SHORT STORY: Circus Girl by Dianne Bates

My mum can fit inside a jar. SHEILA SPANGLE THE AMAZING CONTORTIONIST reads the sign on our caravan. Twice a day Mama squeezes inside her jar.

        Papa’s a magician – Herman the Mighty. And my older brother Anthony flies on the trapeze night after night in the Big Top.

        I’m Cassie, nine years old and the Family Disappointment. Can’t fold my body into a tiny ball. Can’t produce coins from behind people’s ears. And unlike Anthony, I’m scared of heights.

        I have only one skill: I play the violin.

        “Like an angel,” says Madam Zizinski, my music teacher.

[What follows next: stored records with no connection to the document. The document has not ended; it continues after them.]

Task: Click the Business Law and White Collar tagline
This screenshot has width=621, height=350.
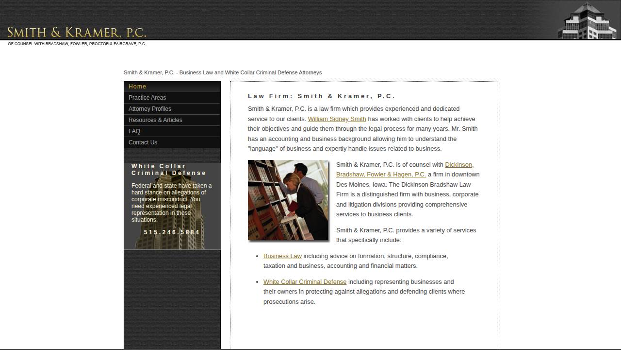Action: 223,72
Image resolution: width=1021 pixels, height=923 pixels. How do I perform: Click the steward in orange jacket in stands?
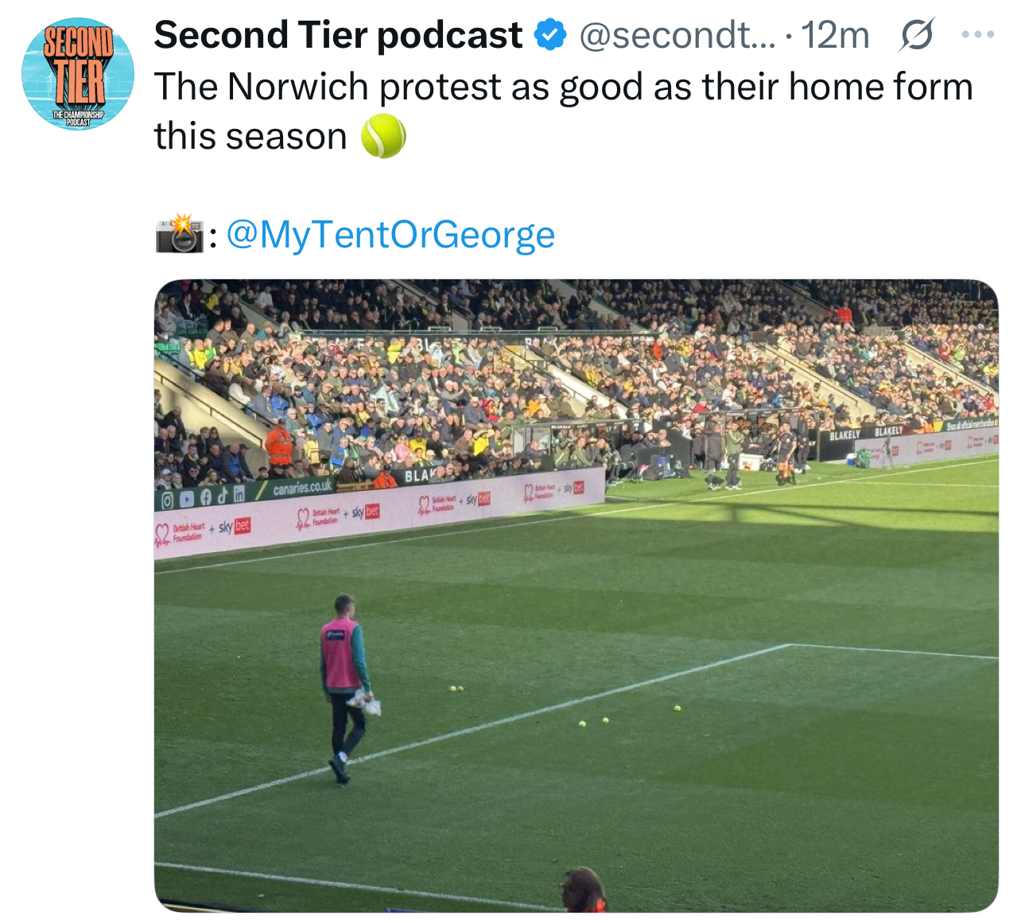click(x=279, y=445)
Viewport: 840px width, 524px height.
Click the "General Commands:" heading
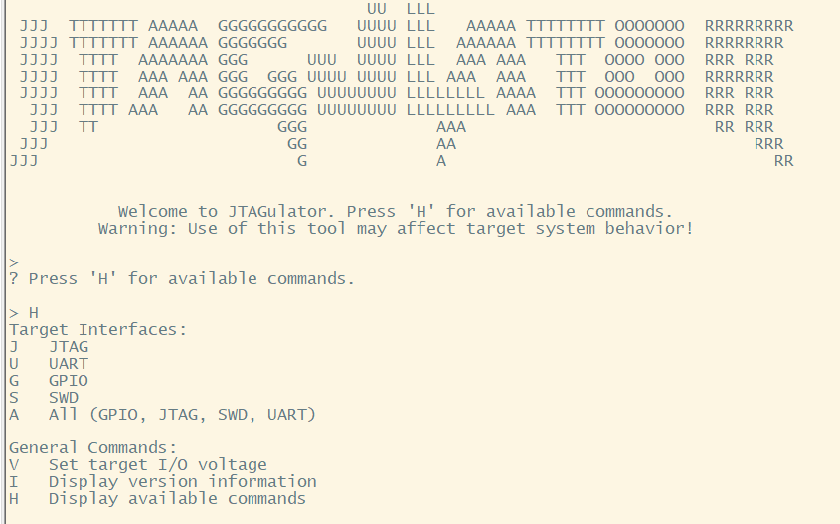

        “Like a squawking bird,” says Anthony.

        Mama hands me a tea towel and tells me to dry dishes. “Playing the violin is nice,” she says. “But you’re a circus girl, Cassie. Circus girls don’t play the violin.”

        “You’ve a rare gift,” says Madam Zizinkski when I complain about not fitting in. “One day you’ll make your family proud.”  

I believe Madam Zizinkski. Between acts, she tells fortunes with her crystal ball.

        After Tuesday night’s show I’m practising my notes when Joe Sharman, the circus owner stands outside our van talking to Papa. Usually Mr Sharman speaks with a cheerful voice. Tonight he sounds serious. And kind of sad.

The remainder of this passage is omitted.